**What to work on**
From the records below, copy each line that has the word "blue" in it.

Available data Start Marker

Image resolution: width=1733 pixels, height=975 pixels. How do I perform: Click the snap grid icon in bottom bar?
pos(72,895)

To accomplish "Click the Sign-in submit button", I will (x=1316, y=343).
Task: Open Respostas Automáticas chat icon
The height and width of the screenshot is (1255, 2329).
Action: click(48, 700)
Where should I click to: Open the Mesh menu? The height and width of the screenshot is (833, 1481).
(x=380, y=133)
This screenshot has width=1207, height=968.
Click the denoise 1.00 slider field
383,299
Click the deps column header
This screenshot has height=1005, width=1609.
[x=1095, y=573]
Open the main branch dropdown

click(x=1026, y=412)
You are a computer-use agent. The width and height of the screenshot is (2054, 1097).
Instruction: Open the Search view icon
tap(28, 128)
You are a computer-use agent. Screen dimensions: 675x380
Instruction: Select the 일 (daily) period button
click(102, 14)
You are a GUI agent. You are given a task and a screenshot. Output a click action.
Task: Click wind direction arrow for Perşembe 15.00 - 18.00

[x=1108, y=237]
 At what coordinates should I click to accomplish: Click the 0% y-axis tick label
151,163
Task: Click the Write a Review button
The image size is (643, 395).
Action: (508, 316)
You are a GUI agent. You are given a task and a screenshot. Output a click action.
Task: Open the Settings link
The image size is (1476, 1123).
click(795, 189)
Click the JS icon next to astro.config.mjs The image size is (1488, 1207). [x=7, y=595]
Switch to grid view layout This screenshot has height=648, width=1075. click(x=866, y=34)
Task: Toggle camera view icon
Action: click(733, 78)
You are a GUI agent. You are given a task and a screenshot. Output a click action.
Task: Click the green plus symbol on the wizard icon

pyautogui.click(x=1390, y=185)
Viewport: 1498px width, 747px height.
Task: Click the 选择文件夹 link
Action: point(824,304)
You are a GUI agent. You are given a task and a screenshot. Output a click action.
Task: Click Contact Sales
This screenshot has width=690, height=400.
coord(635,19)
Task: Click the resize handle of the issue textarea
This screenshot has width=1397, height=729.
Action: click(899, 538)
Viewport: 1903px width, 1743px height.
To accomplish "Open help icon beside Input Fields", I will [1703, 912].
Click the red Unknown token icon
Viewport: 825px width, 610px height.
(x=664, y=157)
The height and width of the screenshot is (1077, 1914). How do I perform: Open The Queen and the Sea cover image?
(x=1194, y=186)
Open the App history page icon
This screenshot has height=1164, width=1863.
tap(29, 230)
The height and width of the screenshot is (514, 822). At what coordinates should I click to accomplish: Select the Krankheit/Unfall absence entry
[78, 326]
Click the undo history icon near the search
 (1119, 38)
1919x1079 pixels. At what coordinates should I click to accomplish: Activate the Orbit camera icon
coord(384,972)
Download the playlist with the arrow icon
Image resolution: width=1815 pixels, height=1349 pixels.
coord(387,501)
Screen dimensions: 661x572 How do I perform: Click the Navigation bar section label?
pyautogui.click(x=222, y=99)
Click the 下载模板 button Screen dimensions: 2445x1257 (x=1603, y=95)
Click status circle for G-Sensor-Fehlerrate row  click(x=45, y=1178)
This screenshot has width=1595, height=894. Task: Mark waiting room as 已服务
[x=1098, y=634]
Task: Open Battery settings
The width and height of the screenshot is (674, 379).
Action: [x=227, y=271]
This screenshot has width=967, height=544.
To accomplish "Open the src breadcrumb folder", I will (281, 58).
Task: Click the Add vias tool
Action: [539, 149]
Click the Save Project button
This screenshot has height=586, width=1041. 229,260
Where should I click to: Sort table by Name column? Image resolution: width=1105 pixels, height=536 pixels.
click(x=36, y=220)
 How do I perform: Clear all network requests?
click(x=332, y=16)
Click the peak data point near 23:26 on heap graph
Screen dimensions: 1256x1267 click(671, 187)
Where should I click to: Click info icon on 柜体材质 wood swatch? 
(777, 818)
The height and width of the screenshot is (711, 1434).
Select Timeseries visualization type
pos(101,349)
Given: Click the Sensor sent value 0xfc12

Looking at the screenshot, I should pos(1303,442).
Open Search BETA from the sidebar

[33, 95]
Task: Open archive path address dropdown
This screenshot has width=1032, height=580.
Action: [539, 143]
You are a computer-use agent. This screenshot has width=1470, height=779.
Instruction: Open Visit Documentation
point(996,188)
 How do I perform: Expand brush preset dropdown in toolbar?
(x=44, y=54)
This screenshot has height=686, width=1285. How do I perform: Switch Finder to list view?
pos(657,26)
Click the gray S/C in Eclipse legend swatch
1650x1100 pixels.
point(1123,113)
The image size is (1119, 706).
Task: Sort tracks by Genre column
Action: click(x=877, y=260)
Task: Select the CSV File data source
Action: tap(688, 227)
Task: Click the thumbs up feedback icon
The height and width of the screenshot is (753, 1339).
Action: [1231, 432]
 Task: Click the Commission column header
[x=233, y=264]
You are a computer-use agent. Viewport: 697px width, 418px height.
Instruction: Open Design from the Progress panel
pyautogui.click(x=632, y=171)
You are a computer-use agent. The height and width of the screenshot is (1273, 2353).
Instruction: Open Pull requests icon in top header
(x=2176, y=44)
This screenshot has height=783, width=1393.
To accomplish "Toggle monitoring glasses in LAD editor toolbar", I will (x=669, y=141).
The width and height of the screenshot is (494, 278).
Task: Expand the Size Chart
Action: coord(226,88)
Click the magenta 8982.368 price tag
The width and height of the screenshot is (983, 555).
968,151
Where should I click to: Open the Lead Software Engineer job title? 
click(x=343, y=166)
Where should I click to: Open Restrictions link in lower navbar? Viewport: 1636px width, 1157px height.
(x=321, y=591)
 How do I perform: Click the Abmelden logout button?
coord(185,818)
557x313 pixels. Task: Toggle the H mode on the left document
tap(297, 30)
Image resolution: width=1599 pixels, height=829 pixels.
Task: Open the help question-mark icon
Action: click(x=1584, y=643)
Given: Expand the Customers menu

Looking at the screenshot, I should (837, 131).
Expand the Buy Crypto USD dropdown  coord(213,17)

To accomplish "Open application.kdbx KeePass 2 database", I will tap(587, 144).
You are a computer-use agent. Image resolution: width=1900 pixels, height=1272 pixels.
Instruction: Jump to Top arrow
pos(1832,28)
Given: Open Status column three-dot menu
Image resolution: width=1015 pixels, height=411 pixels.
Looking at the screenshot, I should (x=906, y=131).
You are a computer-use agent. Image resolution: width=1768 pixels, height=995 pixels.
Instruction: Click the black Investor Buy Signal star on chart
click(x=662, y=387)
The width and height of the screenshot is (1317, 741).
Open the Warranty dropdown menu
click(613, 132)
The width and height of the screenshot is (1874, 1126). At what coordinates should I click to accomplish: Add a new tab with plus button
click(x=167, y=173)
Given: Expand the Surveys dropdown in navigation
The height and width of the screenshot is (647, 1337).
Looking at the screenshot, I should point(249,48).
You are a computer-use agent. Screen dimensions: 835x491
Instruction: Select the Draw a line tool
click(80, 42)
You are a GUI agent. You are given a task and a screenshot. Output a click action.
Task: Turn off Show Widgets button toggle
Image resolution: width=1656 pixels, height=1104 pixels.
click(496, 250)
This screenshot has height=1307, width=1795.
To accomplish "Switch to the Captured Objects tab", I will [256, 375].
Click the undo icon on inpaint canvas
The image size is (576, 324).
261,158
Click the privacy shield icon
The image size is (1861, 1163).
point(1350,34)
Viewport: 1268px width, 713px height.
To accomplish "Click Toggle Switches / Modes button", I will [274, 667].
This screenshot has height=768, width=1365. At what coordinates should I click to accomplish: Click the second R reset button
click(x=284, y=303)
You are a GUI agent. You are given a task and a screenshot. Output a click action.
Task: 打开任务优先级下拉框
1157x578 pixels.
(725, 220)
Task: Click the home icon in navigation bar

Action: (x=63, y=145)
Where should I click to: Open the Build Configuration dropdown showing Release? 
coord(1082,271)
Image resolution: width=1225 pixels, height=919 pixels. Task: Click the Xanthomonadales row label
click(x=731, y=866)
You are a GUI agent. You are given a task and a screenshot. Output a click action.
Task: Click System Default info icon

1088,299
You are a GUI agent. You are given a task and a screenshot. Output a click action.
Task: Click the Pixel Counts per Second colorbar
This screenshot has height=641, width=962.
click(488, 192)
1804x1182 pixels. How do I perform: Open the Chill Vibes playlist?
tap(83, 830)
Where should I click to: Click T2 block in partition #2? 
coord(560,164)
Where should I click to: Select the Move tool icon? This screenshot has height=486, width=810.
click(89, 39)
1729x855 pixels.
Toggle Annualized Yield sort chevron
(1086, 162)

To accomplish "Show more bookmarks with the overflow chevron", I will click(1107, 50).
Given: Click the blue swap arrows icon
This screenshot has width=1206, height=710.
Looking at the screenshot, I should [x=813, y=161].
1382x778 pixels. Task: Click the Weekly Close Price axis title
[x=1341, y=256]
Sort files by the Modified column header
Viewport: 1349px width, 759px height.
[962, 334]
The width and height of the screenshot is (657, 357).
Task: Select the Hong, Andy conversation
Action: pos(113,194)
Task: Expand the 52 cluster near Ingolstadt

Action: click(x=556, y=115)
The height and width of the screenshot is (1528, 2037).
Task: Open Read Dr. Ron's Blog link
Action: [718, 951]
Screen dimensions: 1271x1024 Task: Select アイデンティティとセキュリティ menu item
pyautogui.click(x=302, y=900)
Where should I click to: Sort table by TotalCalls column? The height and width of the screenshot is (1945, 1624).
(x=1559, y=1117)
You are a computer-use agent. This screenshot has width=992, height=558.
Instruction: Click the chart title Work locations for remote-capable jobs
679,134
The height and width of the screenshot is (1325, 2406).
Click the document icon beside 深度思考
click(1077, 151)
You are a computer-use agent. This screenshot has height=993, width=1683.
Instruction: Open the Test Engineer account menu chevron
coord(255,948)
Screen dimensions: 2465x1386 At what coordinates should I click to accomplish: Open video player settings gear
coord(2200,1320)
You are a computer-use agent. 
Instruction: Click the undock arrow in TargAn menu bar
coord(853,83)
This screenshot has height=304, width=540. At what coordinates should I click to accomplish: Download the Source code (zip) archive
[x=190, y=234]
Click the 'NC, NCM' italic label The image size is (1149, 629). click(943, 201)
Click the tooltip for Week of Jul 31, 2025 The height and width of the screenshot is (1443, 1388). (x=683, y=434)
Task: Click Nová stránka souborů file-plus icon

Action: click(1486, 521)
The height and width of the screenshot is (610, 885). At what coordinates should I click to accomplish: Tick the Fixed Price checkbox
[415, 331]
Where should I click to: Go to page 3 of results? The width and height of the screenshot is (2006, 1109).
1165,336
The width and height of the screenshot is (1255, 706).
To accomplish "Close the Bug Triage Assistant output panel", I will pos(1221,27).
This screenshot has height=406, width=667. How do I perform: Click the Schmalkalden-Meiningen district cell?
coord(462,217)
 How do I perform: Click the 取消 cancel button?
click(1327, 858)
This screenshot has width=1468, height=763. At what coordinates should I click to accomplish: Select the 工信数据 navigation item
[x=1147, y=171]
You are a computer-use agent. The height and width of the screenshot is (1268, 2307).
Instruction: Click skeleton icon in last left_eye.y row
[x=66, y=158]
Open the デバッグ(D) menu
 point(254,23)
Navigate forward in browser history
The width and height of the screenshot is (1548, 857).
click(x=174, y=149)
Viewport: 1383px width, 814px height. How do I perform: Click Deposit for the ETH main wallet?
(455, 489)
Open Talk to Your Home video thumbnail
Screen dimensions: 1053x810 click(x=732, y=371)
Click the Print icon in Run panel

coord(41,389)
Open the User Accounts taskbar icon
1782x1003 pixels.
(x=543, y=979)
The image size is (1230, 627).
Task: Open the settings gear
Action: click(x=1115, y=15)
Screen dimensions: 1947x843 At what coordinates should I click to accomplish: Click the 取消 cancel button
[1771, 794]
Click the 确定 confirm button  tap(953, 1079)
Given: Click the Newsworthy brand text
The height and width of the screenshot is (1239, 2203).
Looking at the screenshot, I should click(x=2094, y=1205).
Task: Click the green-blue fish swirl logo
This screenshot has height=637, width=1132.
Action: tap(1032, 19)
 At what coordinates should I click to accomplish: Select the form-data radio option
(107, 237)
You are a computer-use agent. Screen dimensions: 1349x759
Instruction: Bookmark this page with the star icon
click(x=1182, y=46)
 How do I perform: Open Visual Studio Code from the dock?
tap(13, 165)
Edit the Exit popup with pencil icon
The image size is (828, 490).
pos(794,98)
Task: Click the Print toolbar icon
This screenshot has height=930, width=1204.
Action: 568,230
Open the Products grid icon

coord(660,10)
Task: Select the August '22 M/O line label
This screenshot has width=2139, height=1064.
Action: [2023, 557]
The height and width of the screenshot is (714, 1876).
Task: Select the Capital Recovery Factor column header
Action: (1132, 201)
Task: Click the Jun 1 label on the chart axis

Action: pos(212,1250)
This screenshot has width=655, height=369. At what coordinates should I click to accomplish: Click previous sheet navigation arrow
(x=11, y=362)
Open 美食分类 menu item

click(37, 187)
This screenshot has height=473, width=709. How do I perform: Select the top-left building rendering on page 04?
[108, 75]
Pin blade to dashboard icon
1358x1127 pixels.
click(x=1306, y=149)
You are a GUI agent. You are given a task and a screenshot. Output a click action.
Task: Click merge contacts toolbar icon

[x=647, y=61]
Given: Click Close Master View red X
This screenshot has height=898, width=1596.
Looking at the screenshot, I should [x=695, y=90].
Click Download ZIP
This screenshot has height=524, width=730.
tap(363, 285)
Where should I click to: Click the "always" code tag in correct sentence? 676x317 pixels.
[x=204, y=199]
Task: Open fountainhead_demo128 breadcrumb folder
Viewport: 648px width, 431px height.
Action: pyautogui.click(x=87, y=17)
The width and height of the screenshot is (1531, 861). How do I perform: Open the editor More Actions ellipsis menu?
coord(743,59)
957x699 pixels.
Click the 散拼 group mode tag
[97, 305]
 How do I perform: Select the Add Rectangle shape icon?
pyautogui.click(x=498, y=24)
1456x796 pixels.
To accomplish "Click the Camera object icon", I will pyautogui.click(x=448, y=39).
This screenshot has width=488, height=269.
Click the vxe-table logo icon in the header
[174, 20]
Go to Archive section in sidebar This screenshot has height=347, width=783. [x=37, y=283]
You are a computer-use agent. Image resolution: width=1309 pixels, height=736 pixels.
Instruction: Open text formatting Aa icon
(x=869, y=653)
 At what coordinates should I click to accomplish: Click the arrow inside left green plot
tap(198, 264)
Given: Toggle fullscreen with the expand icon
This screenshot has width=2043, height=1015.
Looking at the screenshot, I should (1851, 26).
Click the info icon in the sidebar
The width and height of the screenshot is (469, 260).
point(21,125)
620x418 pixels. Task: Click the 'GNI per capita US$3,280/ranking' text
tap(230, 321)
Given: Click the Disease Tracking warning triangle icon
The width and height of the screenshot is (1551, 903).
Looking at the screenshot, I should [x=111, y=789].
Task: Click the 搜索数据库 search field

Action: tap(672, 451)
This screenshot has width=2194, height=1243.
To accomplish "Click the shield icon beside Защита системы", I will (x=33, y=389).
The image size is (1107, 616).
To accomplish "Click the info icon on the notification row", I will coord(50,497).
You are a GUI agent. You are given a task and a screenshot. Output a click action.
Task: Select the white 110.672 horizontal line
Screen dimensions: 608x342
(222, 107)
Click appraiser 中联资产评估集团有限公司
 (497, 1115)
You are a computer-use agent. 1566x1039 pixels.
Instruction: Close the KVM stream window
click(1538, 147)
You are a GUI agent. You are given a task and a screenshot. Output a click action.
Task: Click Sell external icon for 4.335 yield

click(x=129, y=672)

Available data End Marker

**Solution to the problem**
Given: Click the blue swap arrows icon
Task: Click the green-blue fish swirl logo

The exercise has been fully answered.